Stored data entries:

★ ★ ★

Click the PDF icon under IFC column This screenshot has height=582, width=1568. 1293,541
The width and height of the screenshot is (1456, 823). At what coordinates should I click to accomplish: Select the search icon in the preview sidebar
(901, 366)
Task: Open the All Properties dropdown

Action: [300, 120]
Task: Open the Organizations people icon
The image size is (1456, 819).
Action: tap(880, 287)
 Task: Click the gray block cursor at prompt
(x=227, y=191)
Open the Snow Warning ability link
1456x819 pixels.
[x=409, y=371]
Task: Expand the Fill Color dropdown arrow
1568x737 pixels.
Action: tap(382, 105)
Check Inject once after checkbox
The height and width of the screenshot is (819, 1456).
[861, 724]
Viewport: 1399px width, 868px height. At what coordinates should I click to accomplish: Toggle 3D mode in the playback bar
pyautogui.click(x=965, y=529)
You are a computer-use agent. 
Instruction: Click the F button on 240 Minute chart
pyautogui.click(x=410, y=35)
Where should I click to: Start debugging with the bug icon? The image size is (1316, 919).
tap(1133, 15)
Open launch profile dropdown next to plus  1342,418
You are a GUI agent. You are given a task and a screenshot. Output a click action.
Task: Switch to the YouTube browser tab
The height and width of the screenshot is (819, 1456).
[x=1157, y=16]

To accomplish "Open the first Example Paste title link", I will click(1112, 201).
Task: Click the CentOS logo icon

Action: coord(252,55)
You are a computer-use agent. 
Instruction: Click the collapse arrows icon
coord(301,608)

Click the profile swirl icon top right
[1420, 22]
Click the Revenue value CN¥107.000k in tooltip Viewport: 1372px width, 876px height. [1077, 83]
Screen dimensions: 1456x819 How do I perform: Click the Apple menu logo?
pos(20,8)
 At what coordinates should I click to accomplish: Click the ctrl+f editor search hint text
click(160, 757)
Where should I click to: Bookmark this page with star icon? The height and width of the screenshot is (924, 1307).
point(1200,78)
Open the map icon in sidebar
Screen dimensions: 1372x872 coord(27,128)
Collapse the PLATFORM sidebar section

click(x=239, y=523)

★ ★ ★

ASSIGNED TASK: Repeat every line of the data, exactly and in full.

TASK ANSWER:
Click the PDF icon under IFC column This screenshot has height=582, width=1568. 1293,541
The width and height of the screenshot is (1456, 823). At what coordinates should I click to accomplish: Select the search icon in the preview sidebar
(901, 366)
Task: Open the All Properties dropdown

Action: [300, 120]
Task: Open the Organizations people icon
The image size is (1456, 819).
Action: tap(880, 287)
 Task: Click the gray block cursor at prompt
(x=227, y=191)
Open the Snow Warning ability link
1456x819 pixels.
[x=409, y=371]
Task: Expand the Fill Color dropdown arrow
1568x737 pixels.
Action: tap(382, 105)
Check Inject once after checkbox
The height and width of the screenshot is (819, 1456).
[861, 724]
Viewport: 1399px width, 868px height. At what coordinates should I click to accomplish: Toggle 3D mode in the playback bar
pyautogui.click(x=965, y=529)
You are a computer-use agent. 
Instruction: Click the F button on 240 Minute chart
pyautogui.click(x=410, y=35)
Where should I click to: Start debugging with the bug icon? The image size is (1316, 919).
tap(1133, 15)
Open launch profile dropdown next to plus  1342,418
You are a GUI agent. You are given a task and a screenshot. Output a click action.
Task: Switch to the YouTube browser tab
The height and width of the screenshot is (819, 1456).
[x=1157, y=16]

To accomplish "Open the first Example Paste title link", I will click(1112, 201).
Task: Click the CentOS logo icon

Action: coord(252,55)
You are a computer-use agent. 
Instruction: Click the collapse arrows icon
coord(301,608)

Click the profile swirl icon top right
[1420, 22]
Click the Revenue value CN¥107.000k in tooltip Viewport: 1372px width, 876px height. [1077, 83]
Screen dimensions: 1456x819 How do I perform: Click the Apple menu logo?
pos(20,8)
 At what coordinates should I click to accomplish: Click the ctrl+f editor search hint text
click(160, 757)
Where should I click to: Bookmark this page with star icon? The height and width of the screenshot is (924, 1307).
point(1200,78)
Open the map icon in sidebar
Screen dimensions: 1372x872 coord(27,128)
Collapse the PLATFORM sidebar section

click(x=239, y=523)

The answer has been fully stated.